During the interwar period, the service's workload expanded and contracted with the fortunes of unions in the labor history of the United States. In particular, the number of Commissioners of Conciliation was sometimes as low as 35 or as high as 200. The first woman conciliator was hired in 1922, when Anna Weinstock was appointed for her expertise in textile labor issues.

By the early 1930s, management of the service had become lax, with erratic reporting to headquarters of what was happening in the field. When she became secretary of labor, Frances Perkins made changes to get the unit into a better-run and more effective entity. The service grew rapidly with in the mid-1930s and then again in the early-mid-1940s. John R. Steelman was the Director of the U.S. Conciliation Service from 1937 to 1944, having been chosen for that position by Perkins.

The service's work was especially important during World War II, when any halt in work could adversely affect war materials production or other vital economic activity. Those cases that the service could not solve, which overall was about a quarter of them, would typically get sent to a new instantiation of the National War Labor Board. During fiscal year 1945, the service handled some 26,000 cases, of which 5,000 were at the strike stage or close thereto. The final director of the service was Edgar L. Warren, appointed in 1945.

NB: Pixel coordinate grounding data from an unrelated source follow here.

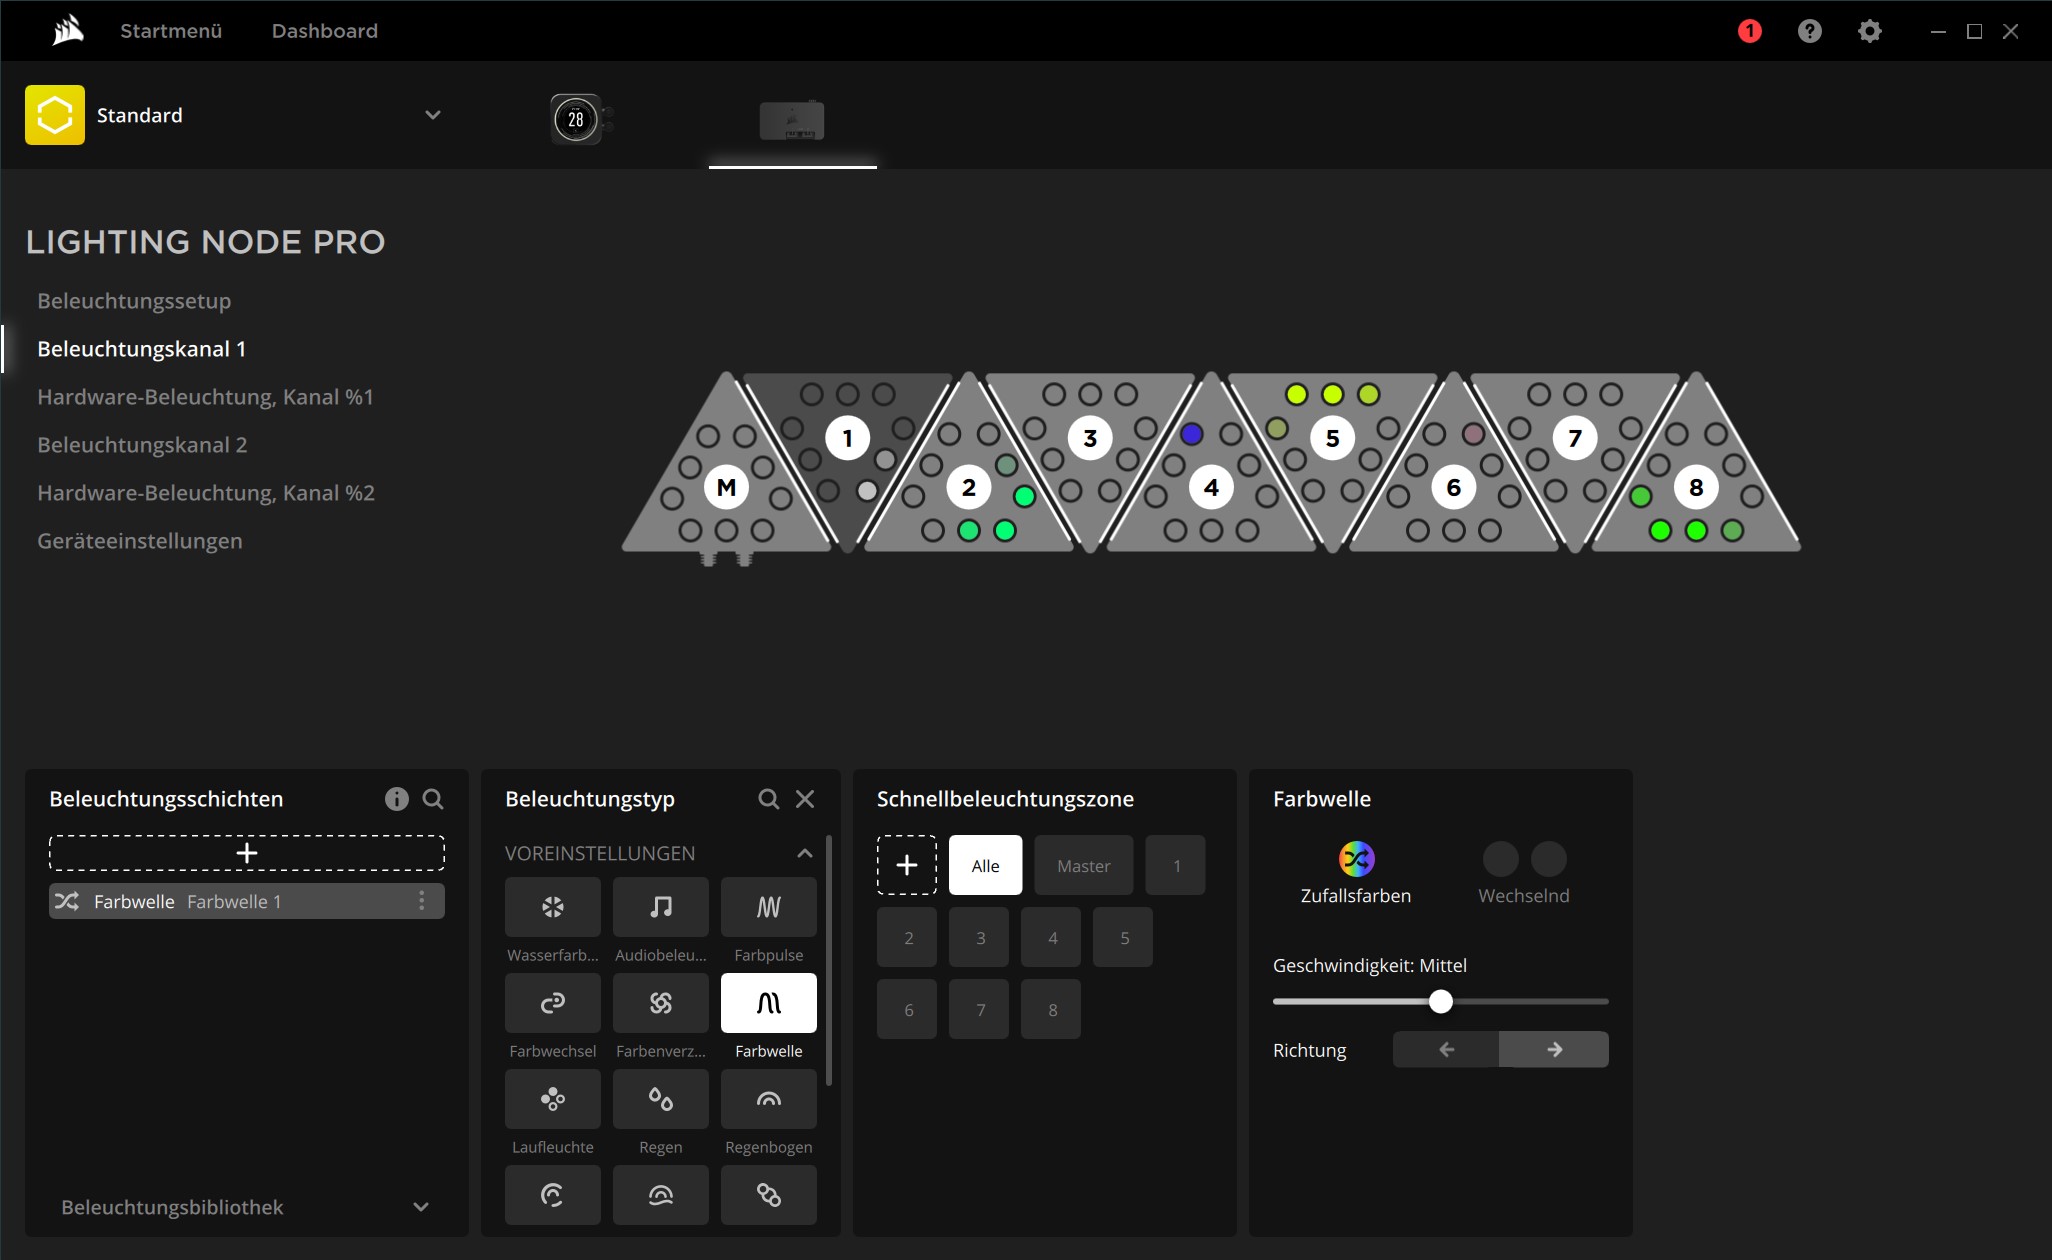The width and height of the screenshot is (2052, 1260).
Task: Pick the Laufleuchte lighting effect
Action: [552, 1099]
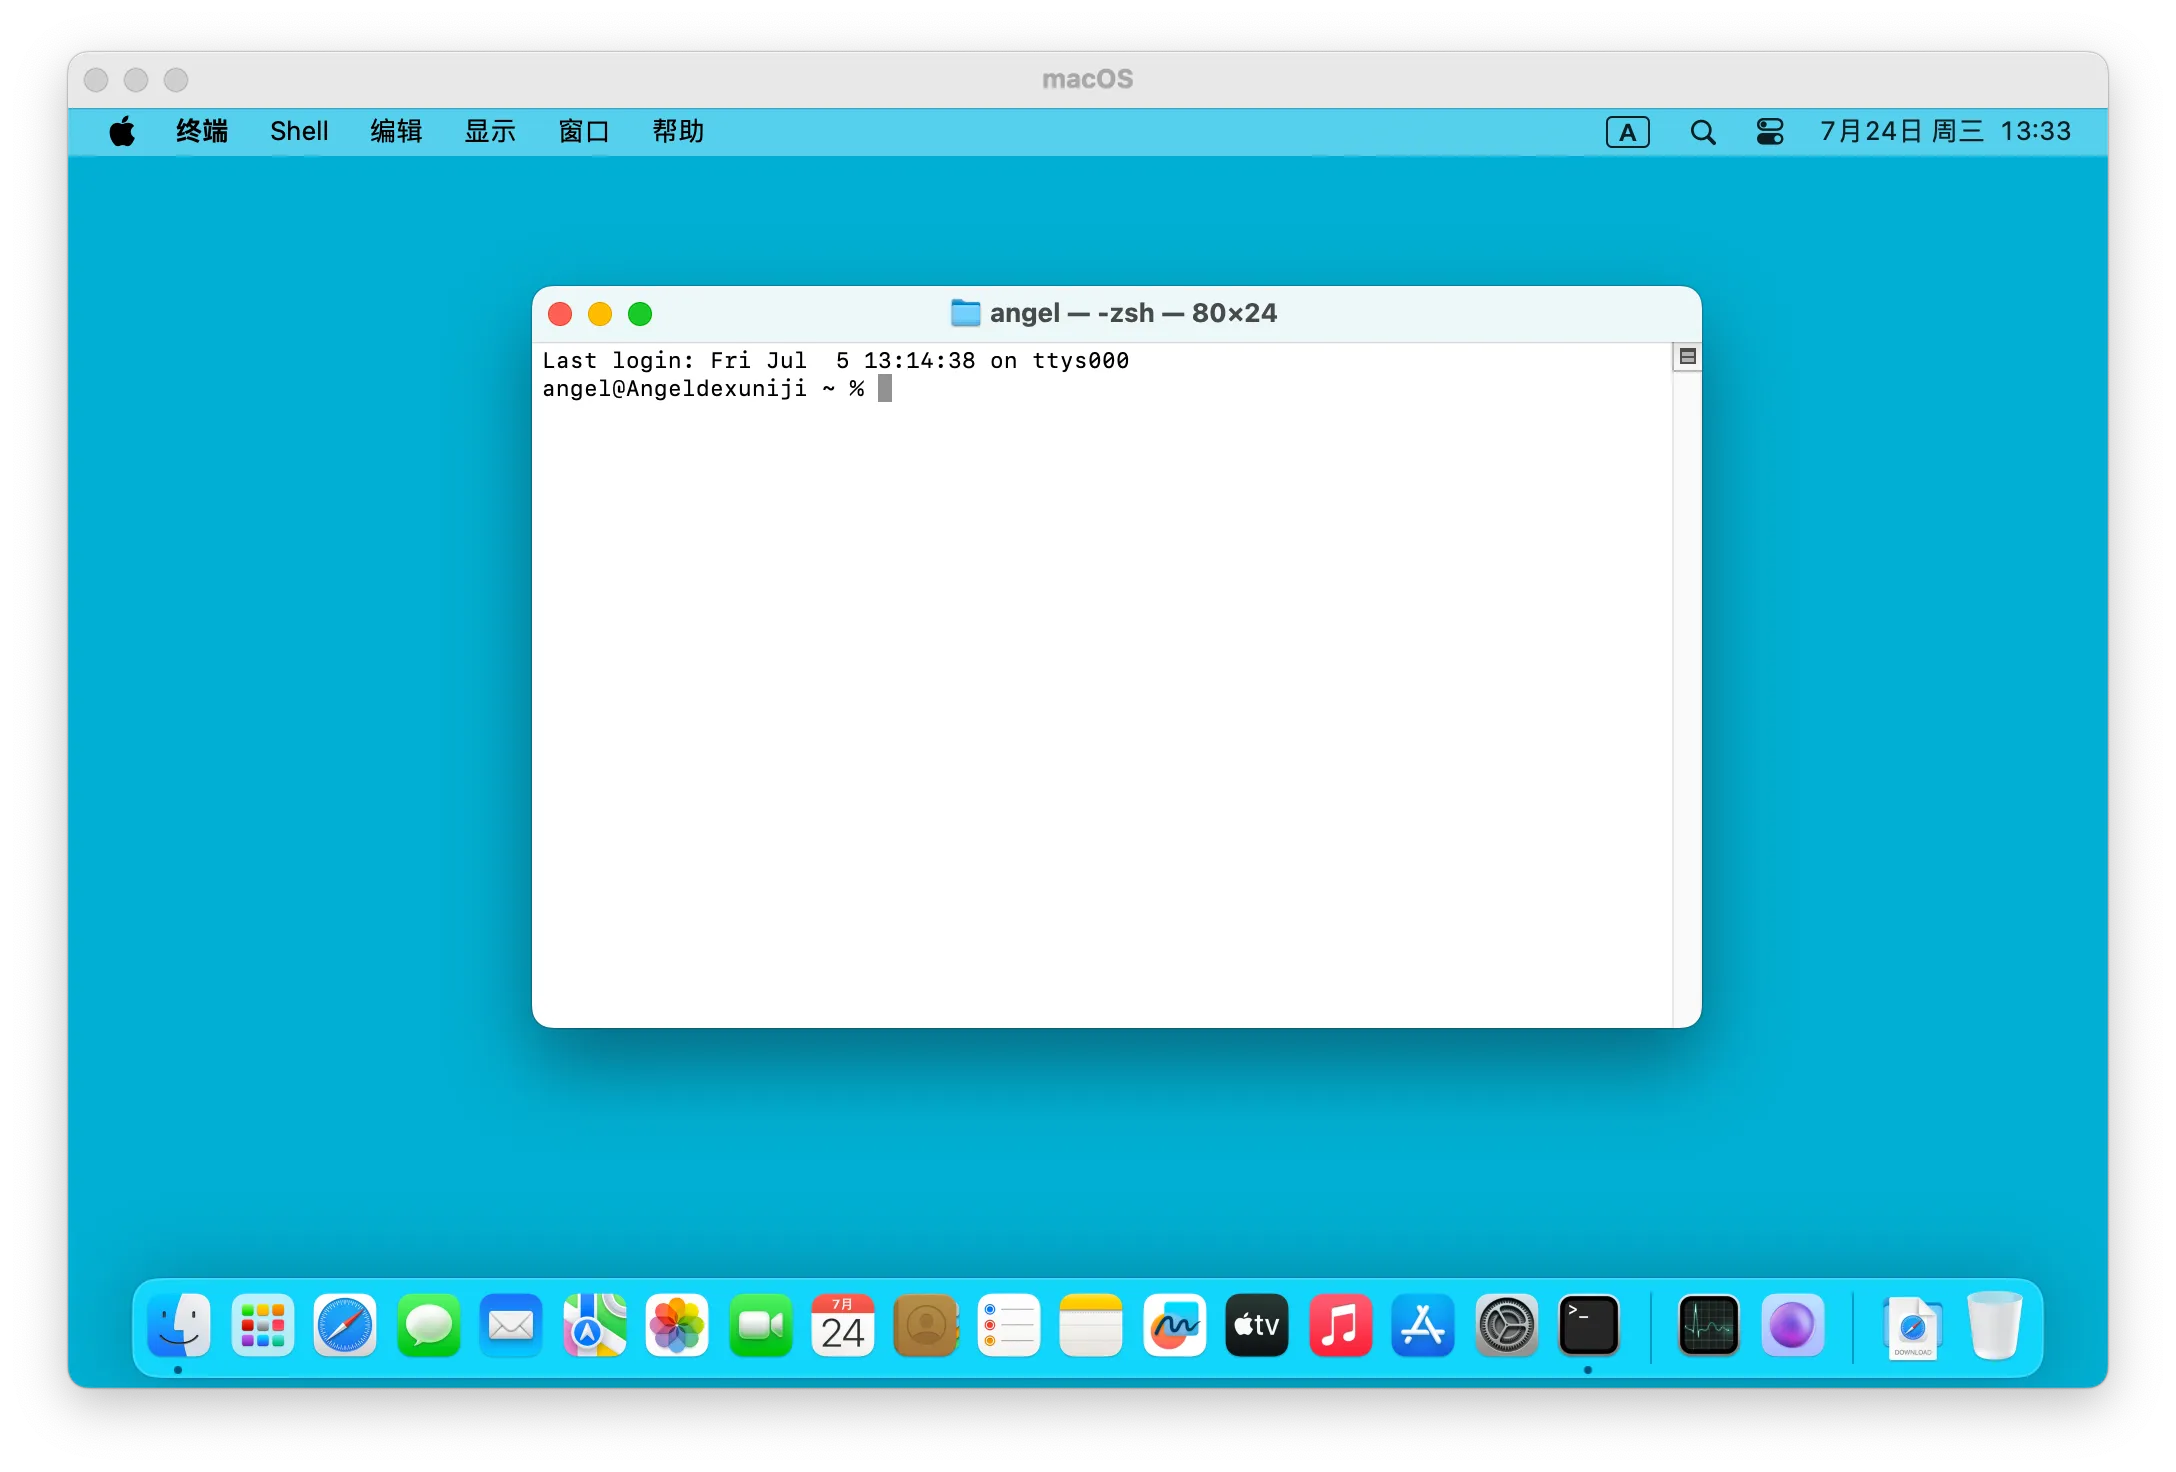Click the Terminal icon in dock
Screen dimensions: 2176x1472
(x=1588, y=1326)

The service came to an end in 1947 due to the union-limiting Taft–Hartley Act and the creation of the Federal Mediation and Conciliation Service, a new independent agency that replaced the existing Conciliation Service. The conciliation function was taken out of the Department of Labor in part because industry forces thought the existing service had been too partial to labor, an assessment that officials of the service disputed. Over the lifetime of the U.S. Conciliation Service, it had handled over 122,000 cases.